Vegan Potato Soup
This Vegan Potato Soup combines diced yellow potatoes with sautéed carrots, onions, celery, and parsley in a creamy cashew milk base. It uses flour as a thickener and involves puréeing part of the soup for a smooth, hearty texture. The soup simmers to bring the flavors together before final thickening.
Ingredients
- 1 tablespoon vegan butter
- 1/2 cup carrot thinly sliced
- 1/4 cup onion diced
- 1/4 cup celery sliced
- 1 tablespoon parsley dried
- 2 tablespoons all-purpose or gluten-free flour
- 1 cup vegetable broth
- 2 cups yellow potato cut into small cubes
- 1 1/2 cups cashew milk unsweetened
- 1 1/2 teaspoons salt
Instructions
- Heat the butter in a large pot on medium high heat. Once melted, add in the carrot, onion, celery, and parsley and cook, stirring frequently, for 5 minutes.

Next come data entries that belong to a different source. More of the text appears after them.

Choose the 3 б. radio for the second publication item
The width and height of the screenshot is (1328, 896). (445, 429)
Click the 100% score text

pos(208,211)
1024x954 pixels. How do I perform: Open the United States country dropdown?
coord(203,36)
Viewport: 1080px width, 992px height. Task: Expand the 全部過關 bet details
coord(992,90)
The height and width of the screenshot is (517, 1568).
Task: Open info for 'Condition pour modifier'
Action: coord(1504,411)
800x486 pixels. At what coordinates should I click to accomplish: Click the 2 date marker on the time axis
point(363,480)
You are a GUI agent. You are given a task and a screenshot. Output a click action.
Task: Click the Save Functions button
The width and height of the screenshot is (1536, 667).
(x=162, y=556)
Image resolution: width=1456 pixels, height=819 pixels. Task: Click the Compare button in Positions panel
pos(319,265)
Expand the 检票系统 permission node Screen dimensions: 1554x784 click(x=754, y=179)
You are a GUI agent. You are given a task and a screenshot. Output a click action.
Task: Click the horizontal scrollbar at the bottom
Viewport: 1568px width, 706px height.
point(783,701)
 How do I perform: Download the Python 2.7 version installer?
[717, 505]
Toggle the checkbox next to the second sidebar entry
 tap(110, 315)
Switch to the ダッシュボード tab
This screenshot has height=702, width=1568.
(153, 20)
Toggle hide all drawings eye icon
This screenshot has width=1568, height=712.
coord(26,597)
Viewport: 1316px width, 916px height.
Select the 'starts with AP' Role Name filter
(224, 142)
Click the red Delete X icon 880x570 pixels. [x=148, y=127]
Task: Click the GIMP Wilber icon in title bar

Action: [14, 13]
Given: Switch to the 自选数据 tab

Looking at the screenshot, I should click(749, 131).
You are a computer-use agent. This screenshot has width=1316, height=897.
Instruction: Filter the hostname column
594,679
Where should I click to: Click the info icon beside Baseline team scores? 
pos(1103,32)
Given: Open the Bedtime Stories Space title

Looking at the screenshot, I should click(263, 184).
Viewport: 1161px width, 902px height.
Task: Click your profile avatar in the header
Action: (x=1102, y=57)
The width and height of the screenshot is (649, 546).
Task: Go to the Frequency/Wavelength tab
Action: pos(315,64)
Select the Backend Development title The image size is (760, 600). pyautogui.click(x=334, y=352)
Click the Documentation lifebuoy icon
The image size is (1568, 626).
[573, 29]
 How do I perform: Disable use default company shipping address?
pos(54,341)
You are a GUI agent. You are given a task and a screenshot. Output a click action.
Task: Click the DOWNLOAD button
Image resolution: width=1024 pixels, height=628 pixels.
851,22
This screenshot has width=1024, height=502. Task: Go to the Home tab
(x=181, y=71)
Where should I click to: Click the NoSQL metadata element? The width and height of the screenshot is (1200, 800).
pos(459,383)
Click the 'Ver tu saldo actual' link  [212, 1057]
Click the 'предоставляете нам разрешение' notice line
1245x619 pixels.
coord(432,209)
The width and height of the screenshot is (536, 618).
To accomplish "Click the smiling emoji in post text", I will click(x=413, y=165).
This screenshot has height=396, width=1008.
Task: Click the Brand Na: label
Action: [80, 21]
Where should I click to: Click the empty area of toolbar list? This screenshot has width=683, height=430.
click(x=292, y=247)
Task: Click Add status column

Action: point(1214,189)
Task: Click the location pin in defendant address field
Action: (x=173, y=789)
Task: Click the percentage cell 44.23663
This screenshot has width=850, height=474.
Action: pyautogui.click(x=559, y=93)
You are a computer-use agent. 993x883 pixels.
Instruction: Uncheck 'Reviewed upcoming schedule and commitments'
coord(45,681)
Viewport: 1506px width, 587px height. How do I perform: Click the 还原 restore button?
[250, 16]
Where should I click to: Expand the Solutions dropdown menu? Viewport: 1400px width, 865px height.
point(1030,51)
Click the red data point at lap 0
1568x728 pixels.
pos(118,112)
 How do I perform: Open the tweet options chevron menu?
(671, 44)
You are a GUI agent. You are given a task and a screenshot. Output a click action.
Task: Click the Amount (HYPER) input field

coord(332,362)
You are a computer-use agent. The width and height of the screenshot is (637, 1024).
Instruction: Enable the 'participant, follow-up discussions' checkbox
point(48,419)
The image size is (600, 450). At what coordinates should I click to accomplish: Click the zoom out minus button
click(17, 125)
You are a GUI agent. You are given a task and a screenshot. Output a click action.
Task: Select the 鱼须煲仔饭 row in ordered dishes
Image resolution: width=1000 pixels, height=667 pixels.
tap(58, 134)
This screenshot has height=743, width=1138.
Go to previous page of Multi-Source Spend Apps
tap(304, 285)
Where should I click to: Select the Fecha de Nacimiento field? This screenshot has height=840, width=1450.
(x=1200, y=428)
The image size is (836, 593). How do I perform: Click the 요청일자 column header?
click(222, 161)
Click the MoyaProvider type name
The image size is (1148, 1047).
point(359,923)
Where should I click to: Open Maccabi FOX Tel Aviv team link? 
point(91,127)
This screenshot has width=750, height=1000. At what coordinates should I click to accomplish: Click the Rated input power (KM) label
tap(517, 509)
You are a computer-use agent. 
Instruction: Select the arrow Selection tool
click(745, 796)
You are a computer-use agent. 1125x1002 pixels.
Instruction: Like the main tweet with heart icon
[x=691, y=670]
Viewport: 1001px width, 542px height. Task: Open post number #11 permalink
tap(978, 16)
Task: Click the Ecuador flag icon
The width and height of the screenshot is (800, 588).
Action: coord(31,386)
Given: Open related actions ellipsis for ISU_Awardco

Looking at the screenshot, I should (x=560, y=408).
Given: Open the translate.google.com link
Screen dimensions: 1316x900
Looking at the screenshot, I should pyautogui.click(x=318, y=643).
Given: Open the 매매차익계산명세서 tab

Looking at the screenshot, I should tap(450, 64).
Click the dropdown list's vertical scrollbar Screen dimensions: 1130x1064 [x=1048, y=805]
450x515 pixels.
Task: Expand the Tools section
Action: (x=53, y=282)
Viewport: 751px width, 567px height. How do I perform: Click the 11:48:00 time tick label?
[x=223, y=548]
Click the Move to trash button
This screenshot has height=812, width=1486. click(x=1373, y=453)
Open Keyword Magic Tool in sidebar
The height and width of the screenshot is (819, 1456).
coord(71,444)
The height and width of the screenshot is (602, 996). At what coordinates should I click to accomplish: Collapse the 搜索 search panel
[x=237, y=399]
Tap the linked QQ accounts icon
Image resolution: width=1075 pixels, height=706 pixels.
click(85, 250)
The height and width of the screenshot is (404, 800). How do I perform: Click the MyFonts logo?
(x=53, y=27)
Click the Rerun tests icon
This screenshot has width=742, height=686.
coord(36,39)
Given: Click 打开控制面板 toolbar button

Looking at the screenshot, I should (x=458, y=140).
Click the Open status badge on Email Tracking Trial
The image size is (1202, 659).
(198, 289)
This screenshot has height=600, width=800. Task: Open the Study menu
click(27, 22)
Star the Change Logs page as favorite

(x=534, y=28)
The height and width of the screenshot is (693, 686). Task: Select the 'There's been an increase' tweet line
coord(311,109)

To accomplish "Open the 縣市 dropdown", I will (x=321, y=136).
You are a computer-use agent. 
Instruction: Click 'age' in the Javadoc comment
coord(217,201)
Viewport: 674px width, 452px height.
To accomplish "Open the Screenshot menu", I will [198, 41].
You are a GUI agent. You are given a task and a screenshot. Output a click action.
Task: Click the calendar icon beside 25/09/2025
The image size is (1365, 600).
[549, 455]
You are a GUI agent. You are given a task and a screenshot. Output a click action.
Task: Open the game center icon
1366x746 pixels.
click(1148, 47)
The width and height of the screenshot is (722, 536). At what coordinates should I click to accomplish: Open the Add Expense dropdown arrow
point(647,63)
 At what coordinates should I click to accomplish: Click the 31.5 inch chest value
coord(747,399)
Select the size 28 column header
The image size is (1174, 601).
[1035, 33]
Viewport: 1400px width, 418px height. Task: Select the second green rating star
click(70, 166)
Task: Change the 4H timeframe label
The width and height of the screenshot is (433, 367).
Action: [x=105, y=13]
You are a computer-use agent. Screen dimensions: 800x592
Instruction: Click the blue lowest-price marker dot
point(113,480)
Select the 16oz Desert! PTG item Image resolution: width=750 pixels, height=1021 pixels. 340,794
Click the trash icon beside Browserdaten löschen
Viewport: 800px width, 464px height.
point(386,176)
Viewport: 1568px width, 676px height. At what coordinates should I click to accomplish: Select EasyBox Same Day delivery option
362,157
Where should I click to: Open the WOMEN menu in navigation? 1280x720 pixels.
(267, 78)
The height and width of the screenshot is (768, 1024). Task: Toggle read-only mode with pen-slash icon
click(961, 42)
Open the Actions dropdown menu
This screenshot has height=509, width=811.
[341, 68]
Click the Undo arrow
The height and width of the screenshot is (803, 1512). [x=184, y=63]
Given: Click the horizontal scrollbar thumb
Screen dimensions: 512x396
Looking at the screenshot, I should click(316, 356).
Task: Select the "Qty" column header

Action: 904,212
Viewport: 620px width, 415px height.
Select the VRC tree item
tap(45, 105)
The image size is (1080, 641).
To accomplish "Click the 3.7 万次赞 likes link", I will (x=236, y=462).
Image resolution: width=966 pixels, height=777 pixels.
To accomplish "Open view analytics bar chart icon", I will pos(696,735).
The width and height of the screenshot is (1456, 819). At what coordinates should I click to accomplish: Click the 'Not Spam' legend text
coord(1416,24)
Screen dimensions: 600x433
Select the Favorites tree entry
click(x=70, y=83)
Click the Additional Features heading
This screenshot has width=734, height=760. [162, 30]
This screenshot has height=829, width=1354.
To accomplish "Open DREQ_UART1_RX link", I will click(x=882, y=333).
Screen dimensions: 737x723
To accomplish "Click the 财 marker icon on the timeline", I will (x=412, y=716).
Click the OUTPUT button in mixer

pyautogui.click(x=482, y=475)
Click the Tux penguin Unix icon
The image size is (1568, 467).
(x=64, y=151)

- Add in the flour and cook, stirring constantly, for 2 minutes.
- Stir in the broth. Add in the potato, milk, and salt. Boil for 2 minutes. Reduce the heat, cover and simmer gently for 25 minutes.
- Finally, remove the lid and bring to a boil for 2 more minutes, just until it starts to thicken.
- Transfer 1 cup to a high-powered blender and purée. Stir back into the soup.
- DEVOUR!
Nutrition Information
Nutrition Facts
Serving: 4 People
Amount Per Serving
Calories 145
% Daily Value*
| Calories | 145kcal | 7% |
| Carbohydrates | 25g | 8% |
| Protein | 3g | 6% |
| Fat | 4g | 6% |
| Saturated Fat | 1g | 5% |
| Polyunsaturated Fat | 1g | 6% |
| Monounsaturated Fat | 2g | 10% |
| Trans Fat | 1g | 50% |
| Sodium | 1215mg | 51% |
| Potassium | 543mg | 12% |
| Fiber | 3g | 12% |
| Sugar | 3g | 6% |
| Vitamin A | 2838IU | 57% |
| Vitamin C | 23mg | 26% |
| Calcium | 30mg | 3% |
| Iron | 1mg | 6% |
* Percent Daily Values are based on a 2,000 calorie diet.